NAR: Star explains she was estranged from the couple in the months leading up to the disappearance because of Sherilyn's emotional problems. Niki says she last talked to her friend ten days before the family vanished.
NS: She showed up at my door with Madyson.
NAR: Niki says Sherilyn wasn't in her right mind, but she knows from her experience with meth many years ago that Sherilyn was not using.
NS: When someone is on that drug, you just know how they act. And Sherilyn was acting like she wasn't on her medication, but she was not using. I mean, and I can tell you that, had she been, there definitely would have been something found in the house.
NAR: Both Niki and Star say there was also no meth evidence in their abandoned truck. Star says everything was normal in the house, but there was evidence the two were searching for religious guidance.
SJ: They had their Bibles laying out on the table. They had all of the dictionaries and things of the Bible, I mean, big thick books.
NAR: She says Bobby's actions were not that of a man going off the deep end.
SJ: And the day before all this happened, Bobby was checking into schools for Madyson.
NAR: Star believes the couple was back on track in their marriage. Still, both Star and Niki are troubled about so many aspects of the case. Niki says Sherilyn and Bobby had a handyman living with them in the weeks before the disappearance. Niki says Sherilyn, who boasted about her Native American heritage, was scared of him.
NS: He sat down right next to her, probably as close as we are, and told her, you know, I'm a white supremacist and people like you should die or I should kill you or something like that because you're not pure.
NAR: She says Sherilyn retrieved a gun from upstairs and shot at the ground outside near the handyman when he refused to leave.
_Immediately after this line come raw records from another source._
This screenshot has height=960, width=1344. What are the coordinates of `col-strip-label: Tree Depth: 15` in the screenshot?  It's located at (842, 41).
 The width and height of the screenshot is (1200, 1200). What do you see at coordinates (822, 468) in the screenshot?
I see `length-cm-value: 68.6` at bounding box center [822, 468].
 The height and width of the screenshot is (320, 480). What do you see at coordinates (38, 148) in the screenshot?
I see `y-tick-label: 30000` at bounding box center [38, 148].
After that he did leave. Star and Niki are also disturbed by the picture of Madyson taken in the area of the well site.
NS: The picture of Madyson on the cell phone is a big one for me.
NAR: Why?
NS: She looks terrified. That's not her smile. That's not her face when she's happy.
SJ: They showed Madyson with her arms crossed and Madyson never did that before. And she was looking away from the camera. She wasn't looking at the camera.
NAR: Sheriff Brooks believes the family's bones are somewhere on the mountain. He thinks they were either the victims of a double murder and suicide, or they got lost and died of exposure.
SRB: But, you know, I may be wrong. The Mexican Mafia could have done it.
NAR: Why do you say Mexican Mafia? Where does that come from?
SRB: That's the theory. Because Bobby's dad, it was alleged that he was linked to the Mexican Mafia and they had burned one of his businesses down in Oklahoma City.
NAR: Bobby's father died of natural causes in December of 2009. According to investigators, he was estranged from Bobby and left his estate to Madyson. Niki and Star agreed to this interview in hopes of restarting an investigation that has stalled.
NS: I'm just saying it seems like people are just too quick to sweep this family under the rug. It's not right. They're people.